1911 Eisschießen in Kastl

Eisschießen in der Gegend von Kastl bei Altötting

Im Gebiet der unteren Alz hält fast jeder Wirt alljährlich sein sog. „Eisschießen“ ab. Die Teilnehmer bilden zwei Parteien, die in einem Spiel um den Sieg kämpfen. Eine Partei wird von den Unverheirateten gebildet, den „Buam“, die am Eisstock als Erkennungszeichen ein weißes Band tragen; die Gegner sind die Verheirateten, die „Manna“, deren Stöcke blau bebändert sind. Jede Partei wird von einem „Moar“ geleitet, sein Stock ist durch einen Hochzeitsbüschel kenntlich gemacht. Ein sog. „Hanswurst“ hält die Ordnung unter den ca. 30 – 60 (an verschiedenen Orten verschieden) Teilnehmern aufrecht. Hernach ist gemeinsames Mahl, die beiden Moar, die je ein Fass Bier bezahlen müssen, erhalten je eine seidene Fahne, ebenso derjenige Teilnehmer, der seinen Stock am weitesten schießen konnte. Der „Hanswurst“ geht einige Tage vorher von Haus zu Haus und lädt jedermann ein mit folgendem Sprüchlein:

Jetzt kimm i daher von der eiskalten Hitz
Mach meine Schnaxn und meine Schnitz.
Kennts mirs von außn o
Daß i nix gscheids im Sinn ho.
Ihr lieben Herrn und Frauen i soll eich sogn
Und soll euch zum Wirt in … zum Eisschießn lodn.
A Boh (Eisbahn) ham ma pfeilgrod und hint a wenig verzwickt,
Wia an Kobler sein Handochs, der is a a weng zwickt.
G’schoßn wird grad auf und o
dafür ist der Hanswurst do.
Wer net aufi kimmt, derf auf scheib’n
Koana derf heruntn bleib’n.
Schießn derf alles, Buama und Männa,
Gickal und Henna, viel ko i net nenna.
Hernach gehts aufi in d’Höh,
da wird gsuffa und gessen
und gsunga un gschian
Da werds oft oana gspürn
dromat an Hirn.
G‘Schoßn wird mit an Turm
und wanns d’Manna verliern,
na gwinnas den Buam.
Zu essn gibt’s a Karmanadl,
a Stucki Bratl,
A gselchte Wurst,
kriagst sakrisch viel Durst.
Und a Maß Bia
nach is lang nimma schia.
Eisschießn tun mir zwischn Dinglfing und Weilthaus’n
Hinterm Wirt seiner neubautn Klaus’n.
Kemma müst’s gwiß,
sunst is mei ganza Schmatz umasiest (umsonst).
Also richts eua a bisl a kleans Geld szamm
Und laßts an Eisstock nicht dahoam.
An schön Gruß vom Herrn Wirt und der Frau Wirtin
ös sollt‘s gwiss kemma
Und a Geld und an Eisstock mitnehma.

P.S. Es wäre noch beizufügen, dass selbstverständlich jede Partei gleichviel Schützen zählen muss. Jeder einzelne sucht sich dann einen Gegner, mit dem er in der Regel um das Mahlgeld (1 Mark bis 1,50 Mark) wettet.

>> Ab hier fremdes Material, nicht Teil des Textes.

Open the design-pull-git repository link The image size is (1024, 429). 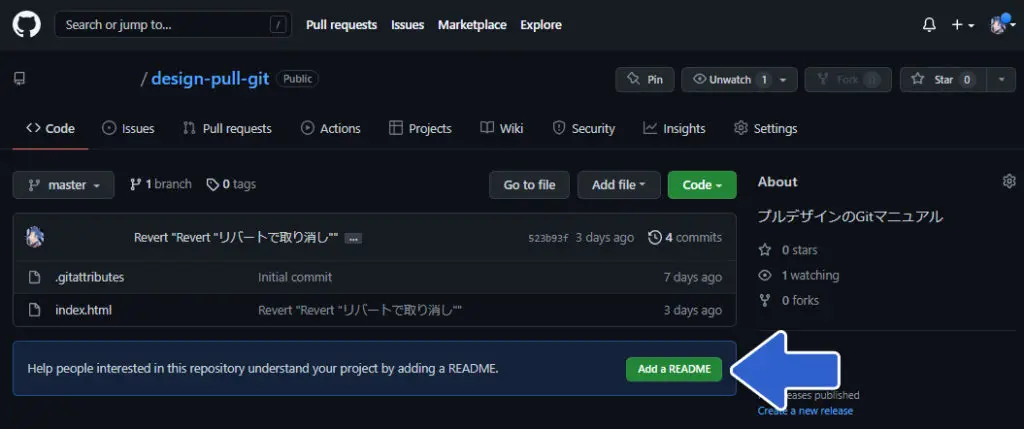click(210, 79)

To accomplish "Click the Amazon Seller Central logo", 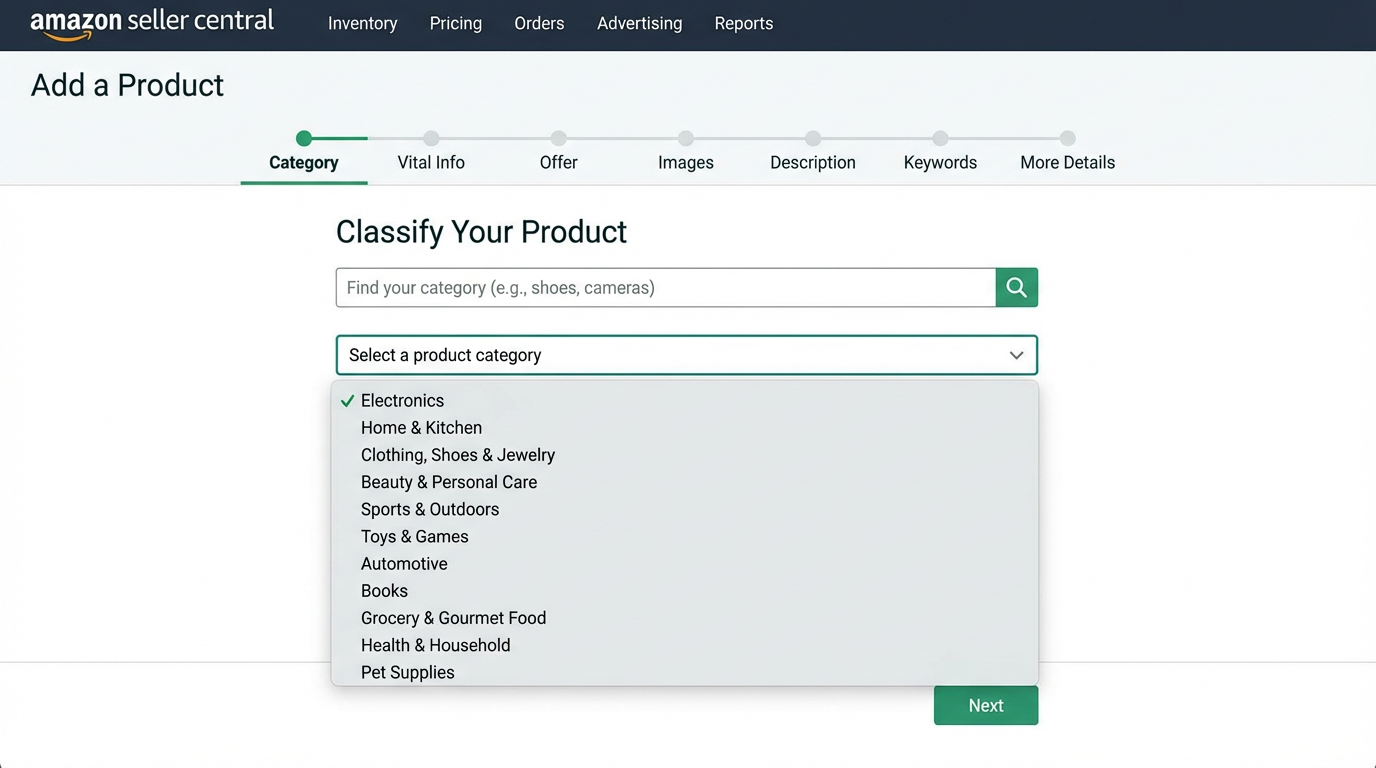I will 150,23.
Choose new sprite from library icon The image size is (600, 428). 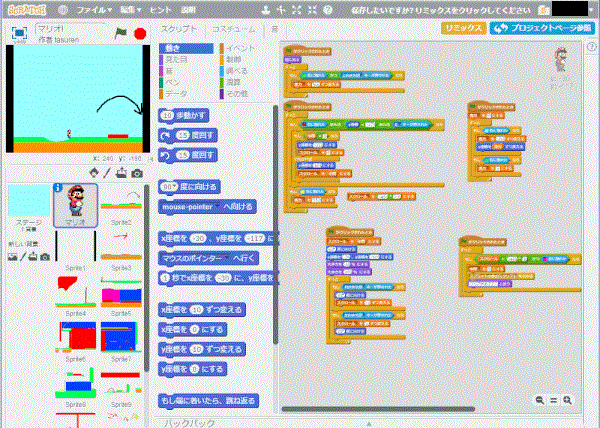(96, 172)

Hilfslehrer Max Fellermeier in Kastl

  1. Herausgegeben von Kurat Christian Frank, Kaufbeuren, geb. 26. Mai 1867; gest. 8. Juli 1942, deutscher Priester, Heimatforscher, Gründer der Vereins „Heimat“. Gilt auch als Wegbereiter des Euthanasieprogramms im Nationalsozialismus – und ist deshalb äußerst umstritten. Im Jahre 2015 wurde in Kaufbeuren eine vormals nach ihm benannt Straße umbenannt.